Reality & Re-Enchantment (Our World & Fantasy)

Dalton Olive
6 min readAug 17, 2019

“We need to clean our windows. To see things not merely as they are, but as we were always meant to see them.” ~ J.R.R. Tolkien

“Fairy tales say that apples were golden only to refresh the forgotten moment when we found that they were green. ~ G.K. Chesterton

“I write, not for children, but for the child-like, whether they are five for fifty”. ~ George MacDonald

The term “fantasy” is often used to denote that genre for only very weird geeks who dress up as their heroes in wizard’s robes, carry around swords, and make trees into castle spires. Growing up I would often get odd looks from other students when I would open my locker, revealing all sorts of fantasy novels stacked amidst my notebooks. The Inkheart Trilogy by Cornelia Funke, The Spiderwick Chronicles by Holly Black & Tony DiTerlizzi, Peter Pan by J.M. Berry. These books among numerous others shaped the person I am today. As I got older though, the books became more “adult”, the costumes and books were put in boxes in the attic, and I lost some of those precious stories (much to my dismay now). I, like the majority of people on earth, outgrew fairy-tales…or so I thought.

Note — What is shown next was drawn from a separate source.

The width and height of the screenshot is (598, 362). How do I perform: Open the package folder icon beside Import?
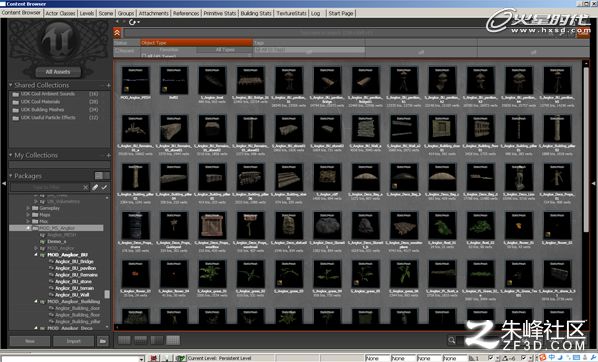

Fantasy, Tolkien argues, is “not a lower but a higher form of art, indeed the most nearly pure form.” Great news for the geeks among us. But why is this so? Why is this drive to re-enchant ourselves so tenacious? Or even further, why is it important? The reason is that such fantasies point us to a truth about the world, that the physical is woven in with the spiritual.

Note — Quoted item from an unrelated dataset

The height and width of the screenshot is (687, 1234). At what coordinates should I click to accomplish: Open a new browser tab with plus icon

It’s no secret that we were told lies as children. The Tooth Fairy, Santa Claus, the Easter Bunny, the idea that Nickelback was a good band. All of it was told to give us an extra bit of wonder in this world. Well, except for Nickelback. This is actually one of the reasons many people don’t believe the Bible. They've been presented with so many lies they deeply believed to be true that when we go to actually present real truth to them, they can’t handle it. As a character in “The King of Elfland’s Daughter” says,

“And you that sought for magic in your youth but desire it not in your age, know that there is a blindness of spirit which comes from age, more black than the blindness of eye, making a darkness about you across which nothing may be seen, or felt, or known, or in any way apprehended.”

However, there is hope. The story of the Bible and the stories we love are true!

In his book “A Secular Age” Charles Taylor writes:

Almost everyone can agree that one of the big differences between us and our ancestors of five hundred years ago is that they lived in an “enchanted” world, and we do not; at the very least, we live in a much less “enchanted” world. We might think of this as our having “lost” a number of beliefs and the practices which they made possible. But more, the enchanted world was one in which these forces could cross a porous boundary and shape our lives, psychic and physical. One of the big differences between us and them is that we live with a much firmer sense of the boundary between self and other. We are “buffered” selves. We have changed.

We have to re-enchant our world, plain and simple. The Bible, the stories and films we love, the world around us, all exist to point us to a God who, as Chesterton wrote is, “younger than we are”. When people spun yarns for the townsfolk around the campfire they depicted heroes defeating monsters. The weak protected from the strong. Mercy was brought to those who did good. Fantasy is what makes people act like people. Without fantasy, without that twinkle in our eye when we were young we wouldn’t be able to act quite right as an adult. Humans need fantasy to be human.

In his great essay titled, “On Faerie Stories” Tolkien makes the claim that fantasy is actually a belief system.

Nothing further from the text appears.